Hostage crisis in the Netherlands: all hostages released, suspect arrested


The four people taken hostage for several hours on Saturday in a cafe in the Netherlands were released and the suspect was arrested and detained without bloodshed, Dutch police announced. Authorities said there was no reason to suspect a “terrorist motive” for the attack, which took place in a night spot popular with young people in the town of Ede, about 100 kilometers away. east of The Hague.

Police said they were informed of a possible hostage situation at 5.15am at Café Petticoat, with local media claiming a “confused” man had burst in while staff were cleaning the premises after a party. The man was armed with “several knives” which he showed to the hostages, prosecutor Marthyne Kunst said at a press conference at city hall. Police are also investigating a black backpack that the attacker, who allegedly threatened to use explosives, was carrying.

“Known to the police”

Police spokesperson Anne Jan Oosterheert said officers arrived on the scene within minutes of the man’s arrival and immediately began negotiations with him. “Fortunately, everything went well,” he said, declining to give details of the negotiations. The suspect is known to the police and has already been convicted of threatening behavior.

An investigation is underway into his motivations and his psychological state, said Marthyne Kunst. The incident triggered a major deployment of riot police and explosives experts. Police evacuated the city center and residents of around 150 buildings near the cafe. Several hours after the start of the hostage-taking, a first group of three people was released, images from public broadcaster NOS showing them leaving the building with their hands in the air.

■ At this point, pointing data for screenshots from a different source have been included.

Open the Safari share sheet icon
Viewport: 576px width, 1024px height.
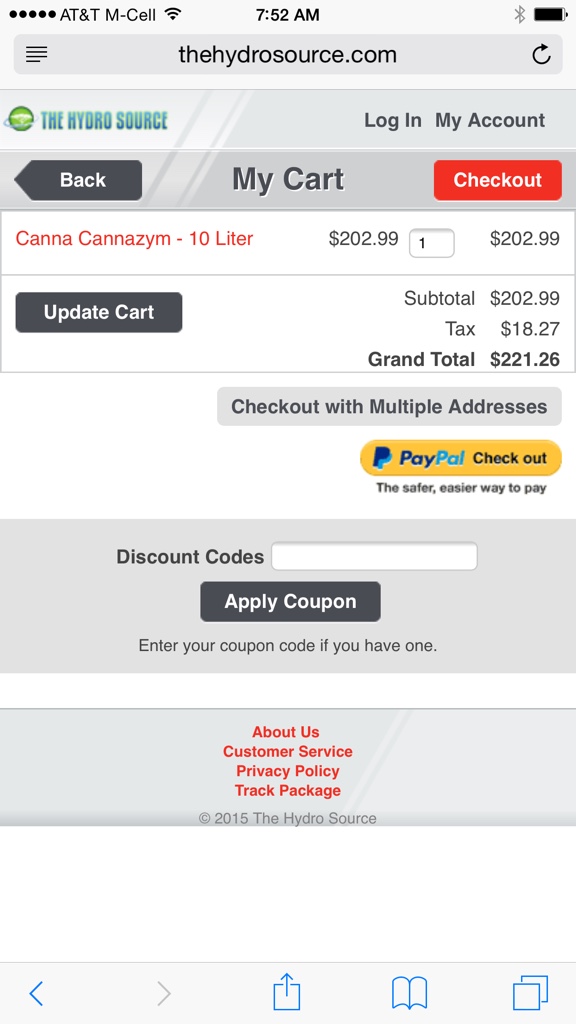click(x=287, y=991)
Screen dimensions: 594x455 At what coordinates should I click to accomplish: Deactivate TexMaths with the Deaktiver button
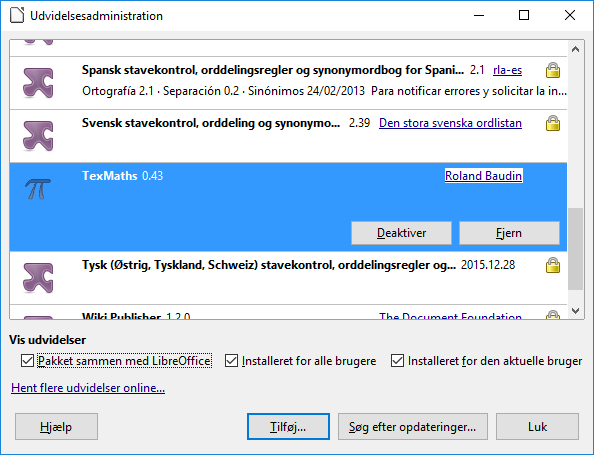(401, 233)
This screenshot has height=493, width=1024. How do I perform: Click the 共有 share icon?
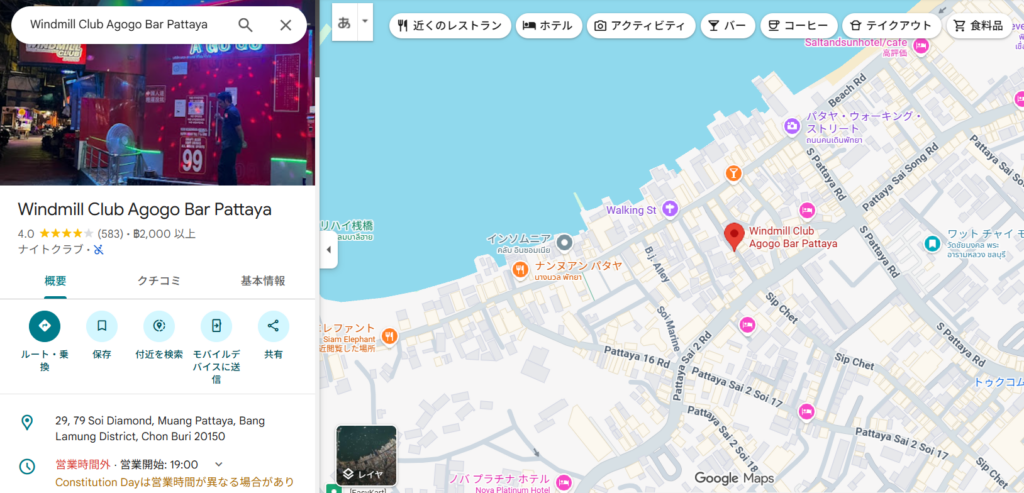point(273,326)
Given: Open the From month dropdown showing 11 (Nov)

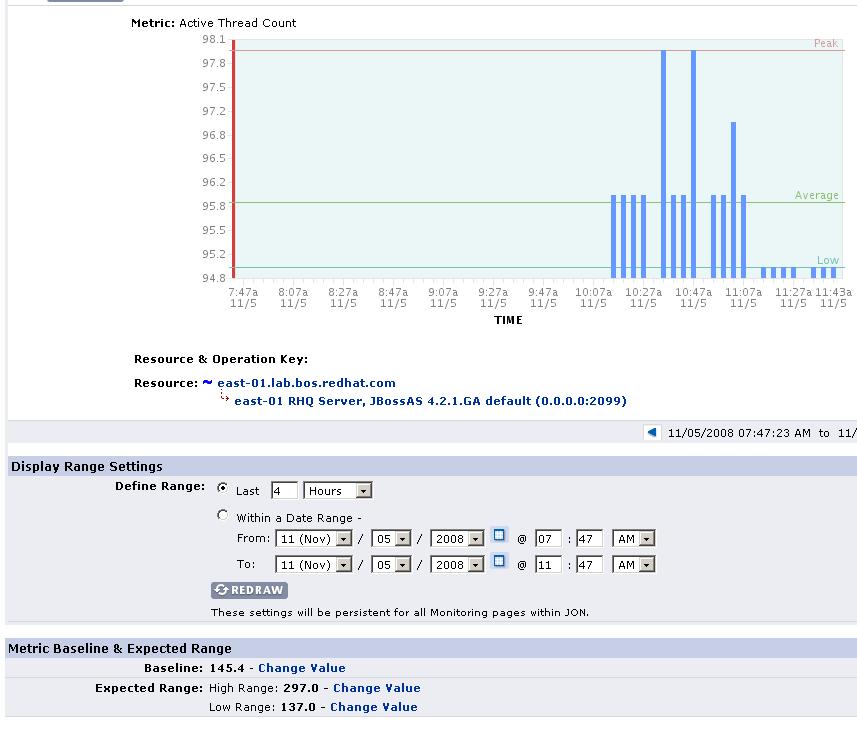Looking at the screenshot, I should [x=313, y=538].
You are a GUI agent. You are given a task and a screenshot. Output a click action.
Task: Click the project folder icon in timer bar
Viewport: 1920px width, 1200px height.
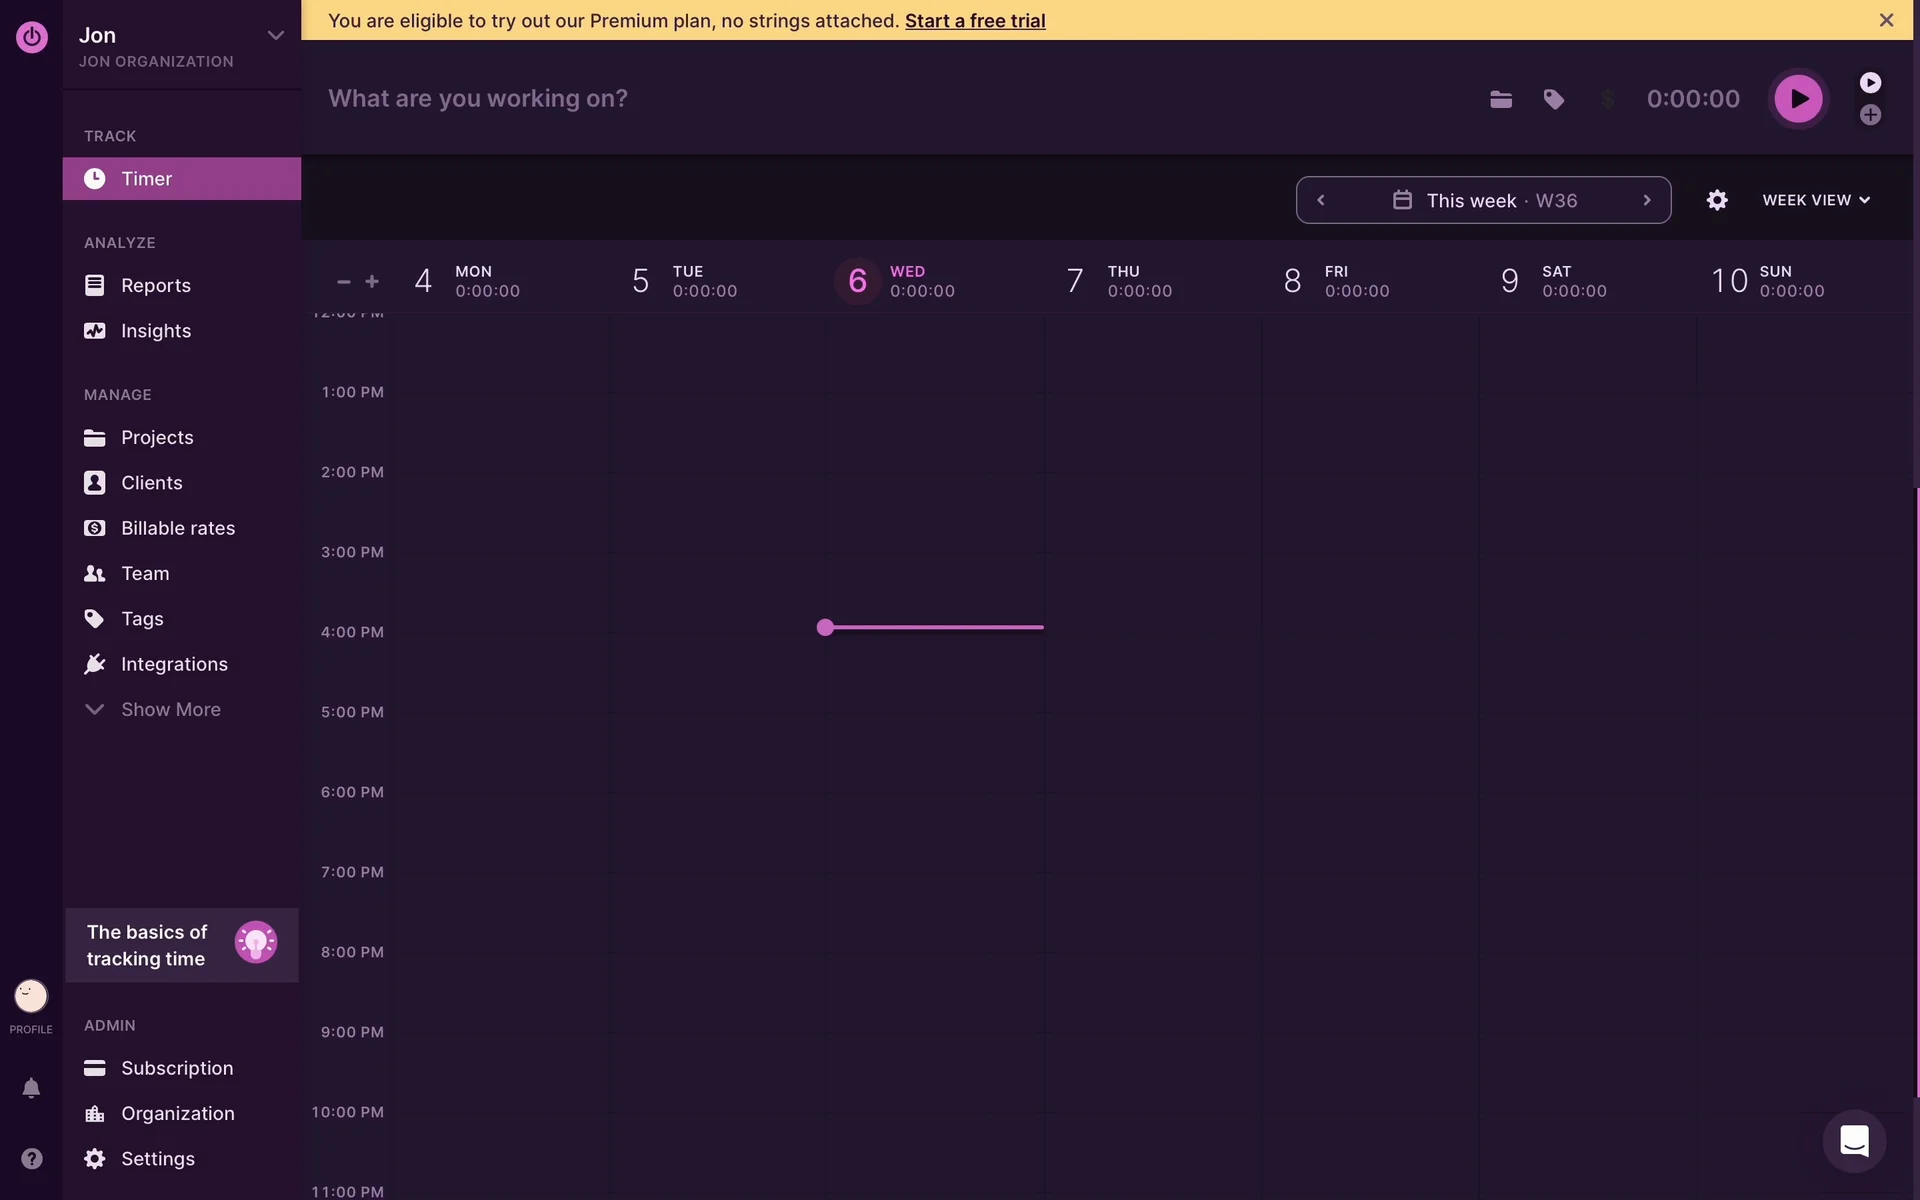1500,99
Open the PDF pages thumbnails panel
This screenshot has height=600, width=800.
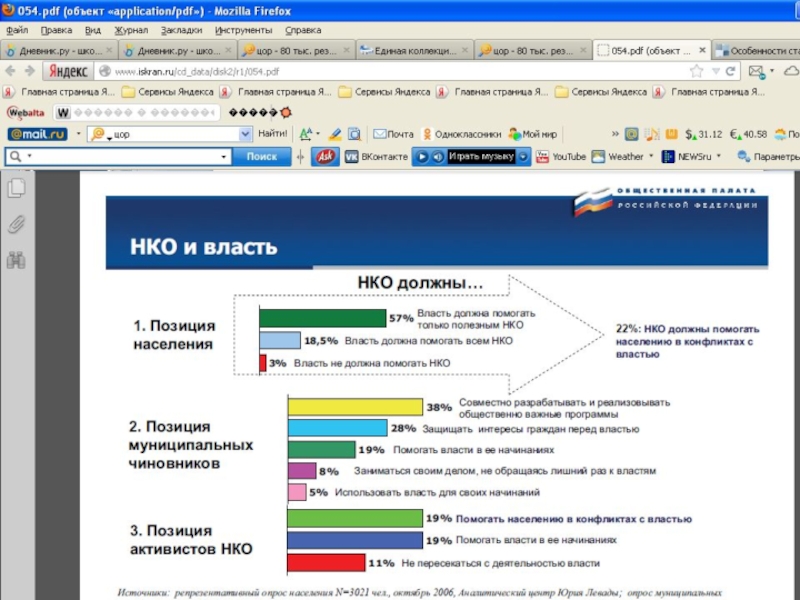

The fourth hostage was released shortly after, and the suspected hostage-taker was arrested. Footage broadcast by NOS showed a man kneeling on the ground with his hands behind his back while officers restrained him using handcuffs.

“A lot of questions”

“A terrible situation for all these people. My concern and my thoughts are with them and their loved ones. I hope that the situation will be resolved quickly and safely,” declared the mayor of Ede, Rene Verhulst. . “There are many questions about the motive. For the moment, there is nothing to indicate that it was a terrorist act,” police said on Saturday morning.

A series of attacks since the 2000s

Last year, a 27-year-old man armed with two pistols took several people hostage for five hours at an Apple store in Amsterdam. Hit by a police car while chasing his last hostage, who fled the store, the man died in hospital from his injuries.

The Netherlands has experienced a series of terrorist attacks and plots, but not on the scale experienced by other European countries, such as France or the United Kingdom. In 2019, the country was hit by a shooting on a tram in the city of Utrecht which claimed the lives of four people. In 2004, Dutch filmmaker Theo van Gogh was assassinated in Amsterdam by a man with links to a Dutch Islamist terrorist network.